### Brief:
Exactly as written, transcribe each record below.

§

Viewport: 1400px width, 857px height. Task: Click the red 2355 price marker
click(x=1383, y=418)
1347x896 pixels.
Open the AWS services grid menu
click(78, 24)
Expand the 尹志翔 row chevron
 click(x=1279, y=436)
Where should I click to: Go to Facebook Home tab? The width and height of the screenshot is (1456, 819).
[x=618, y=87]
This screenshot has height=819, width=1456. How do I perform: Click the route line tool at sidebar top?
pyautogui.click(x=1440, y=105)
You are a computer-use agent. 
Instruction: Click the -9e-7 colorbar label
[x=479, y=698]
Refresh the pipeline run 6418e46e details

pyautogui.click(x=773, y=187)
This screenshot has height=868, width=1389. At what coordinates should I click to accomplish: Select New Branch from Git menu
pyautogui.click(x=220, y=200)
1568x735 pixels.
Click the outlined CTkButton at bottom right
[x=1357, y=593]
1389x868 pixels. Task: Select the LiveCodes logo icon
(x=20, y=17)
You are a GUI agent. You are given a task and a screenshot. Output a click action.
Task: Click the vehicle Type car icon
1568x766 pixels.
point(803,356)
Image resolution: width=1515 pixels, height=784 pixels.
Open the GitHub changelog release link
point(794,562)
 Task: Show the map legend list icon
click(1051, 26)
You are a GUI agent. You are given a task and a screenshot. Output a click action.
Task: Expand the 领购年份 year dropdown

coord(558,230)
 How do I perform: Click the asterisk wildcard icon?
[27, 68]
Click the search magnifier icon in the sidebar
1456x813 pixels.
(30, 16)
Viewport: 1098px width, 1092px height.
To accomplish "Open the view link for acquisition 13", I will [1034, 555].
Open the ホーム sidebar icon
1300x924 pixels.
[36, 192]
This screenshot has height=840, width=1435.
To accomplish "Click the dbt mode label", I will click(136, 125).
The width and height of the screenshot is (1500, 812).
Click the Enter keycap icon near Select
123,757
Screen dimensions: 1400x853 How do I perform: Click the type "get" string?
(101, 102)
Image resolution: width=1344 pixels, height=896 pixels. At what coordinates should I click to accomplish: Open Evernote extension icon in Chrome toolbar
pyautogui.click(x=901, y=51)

§

### Your solution:
Viewport: 1400px width, 857px height. Task: Click the red 2355 price marker
click(x=1383, y=418)
1347x896 pixels.
Open the AWS services grid menu
click(78, 24)
Expand the 尹志翔 row chevron
 click(x=1279, y=436)
Where should I click to: Go to Facebook Home tab? The width and height of the screenshot is (1456, 819).
[x=618, y=87]
This screenshot has height=819, width=1456. How do I perform: Click the route line tool at sidebar top?
pyautogui.click(x=1440, y=105)
You are a computer-use agent. 
Instruction: Click the -9e-7 colorbar label
[x=479, y=698]
Refresh the pipeline run 6418e46e details

pyautogui.click(x=773, y=187)
This screenshot has height=868, width=1389. At what coordinates should I click to accomplish: Select New Branch from Git menu
pyautogui.click(x=220, y=200)
1568x735 pixels.
Click the outlined CTkButton at bottom right
[x=1357, y=593]
1389x868 pixels. Task: Select the LiveCodes logo icon
(x=20, y=17)
You are a GUI agent. You are given a task and a screenshot. Output a click action.
Task: Click the vehicle Type car icon
1568x766 pixels.
point(803,356)
Image resolution: width=1515 pixels, height=784 pixels.
Open the GitHub changelog release link
point(794,562)
 Task: Show the map legend list icon
click(1051, 26)
You are a GUI agent. You are given a task and a screenshot. Output a click action.
Task: Expand the 领购年份 year dropdown

coord(558,230)
 How do I perform: Click the asterisk wildcard icon?
[27, 68]
Click the search magnifier icon in the sidebar
1456x813 pixels.
(30, 16)
Viewport: 1098px width, 1092px height.
To accomplish "Open the view link for acquisition 13", I will [1034, 555].
Open the ホーム sidebar icon
1300x924 pixels.
[36, 192]
This screenshot has height=840, width=1435.
To accomplish "Click the dbt mode label", I will click(136, 125).
The width and height of the screenshot is (1500, 812).
Click the Enter keycap icon near Select
123,757
Screen dimensions: 1400x853 How do I perform: Click the type "get" string?
(101, 102)
Image resolution: width=1344 pixels, height=896 pixels. At what coordinates should I click to accomplish: Open Evernote extension icon in Chrome toolbar
pyautogui.click(x=901, y=51)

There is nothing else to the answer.